Corriere del Ticino, 04.11.2011
Si sente dire spesso oggi che c’è un imbarbarimento generale della cultura, le pagine culturali dei quotidiani non sono più quelle di una volta, somigliano invece sempre di più a riviste di intrattenimento e spettacolo. L’avvento di Internet, le notizie a consumo veloce, la lettura mordi e fuggi, fanno pensare con imbarazzo a quella che un tempo era la pagina culturale italiana per eccellenza, la «terza pagina» pensata per un pubblico colto e ristretto. Negli ultimi anni la crisi economica ha fatto sì che molte redazioni giornalisti che in Svizzera come in tutta Europa dovessero restringere lo spazio dedicato alla cultura sui giornali così come tagliare il numero di giornalisti impiegati nelle redazioni. In questo modo, pian piano e in punta di piedi, sono scomparsi tutti gli speciali e gli inserti di approfondimento dedicati alla letteratura, al teatro, al cinema, all’arte. E in silenzio, lentamente, è andata sempre più scomparendo anche la figura del critico. Guardando al passato è interessante peraltro notare come quello dell’imbarbarimento della cultura e della decadenza dell’informazione culturale siano temi ricorrenti nella storia del giornalismo. Esaminando le analisi e le riflessioni sulla terza pagina italiana ma anche tedesca durante tutto il Novecento, si nota una sorta di ciclicità e di ricorrenza nel vedere una crisi della pagina culturale. Periodicamente infatti si legge della «morte», «agonia», «cattiva salute», «rinascita», «sopravvivenza» della pagina culturale. C’erano quotidiani che titolavano «Addio Terza» già negli anni Cinquanta.
Tornando ai giorni nostri ed alla Svizzera, il giornalista Ruedi Widmer sulla Neue Zürcher Zeitung, qualche tempo fa, si chiedeva se la tradizionale pagina culturale non fosse appunto in decadenza, mentre il professore e giornalista tedesco Michael Haller accusava il Feuilleton (termine attribuito alle pagine culturali dei quotidiani tedeschi) di essere diventato un «tuttologo», una sezione che parla indistintamente di tutto senza però avere profonda conoscenza di nulla. È indubbio che, come il resto della stampa, anche il giornalismo culturale negli ultimi anni abbia vissuto grandi cambiamenti ed evoluzioni. È indubbio anche che esso, a fronte dei nuovi stimoli tecnologici e sociali, sia in cerca di una nuova identità.

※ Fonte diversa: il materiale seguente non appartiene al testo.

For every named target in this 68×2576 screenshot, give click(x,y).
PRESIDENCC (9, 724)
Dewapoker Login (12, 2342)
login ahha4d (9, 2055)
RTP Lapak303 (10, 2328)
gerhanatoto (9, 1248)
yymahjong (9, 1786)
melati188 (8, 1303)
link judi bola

Ma, ci assicura una recente monografia dedicata all’argomento a cura di ProHelvetia, in Svizzera il giornalismo culturale non è mai stato così vivace e multimediale. L’importanza ed il ruolo del Feuilleton quale fiore all’occhiello di un quotidiano, strumento di comprensione dei processi e delle dinamiche sociali, luogo di dibattito, di approfondimento e di conoscenza, qui continuano ad essere valorizzati e apprezzati. Sia da chi il giornale lo fa, sia da chi lo legge. E in questo ha merito anche la rete vista come una preziosa risorsa per raggiungere e soddisfare un nuovo tipo di pubblico e le sue esigenze attraverso blog che rilanciano e alimentano il discorso culturale oltre ad alcuni siti di nicchia che si occupano esclusivamente di cultura come Perlentaucher.de.
Questi siti peraltro utilizzano forme e strumenti di comunicazione differenti dalla carta stampata e dunque sono complementari e non sostitutivi di un’offerta cartacea di qualità già esistente, che gode di buona salute e nella quale di recente si è tornati a investire risorse. Anche perché a differenza di quello che spesso si crede, ovvero che sono lo sport e il gossip a far vendere i giornali, da uno studio sui lettori condotto da Univox, società specializzata in ricerche sociali e di mercato, emerge che il 60% degli intervistati ha una forte preferenza per le pagine culturali dei quotidiani, più della politica e delle notizie dall’estero.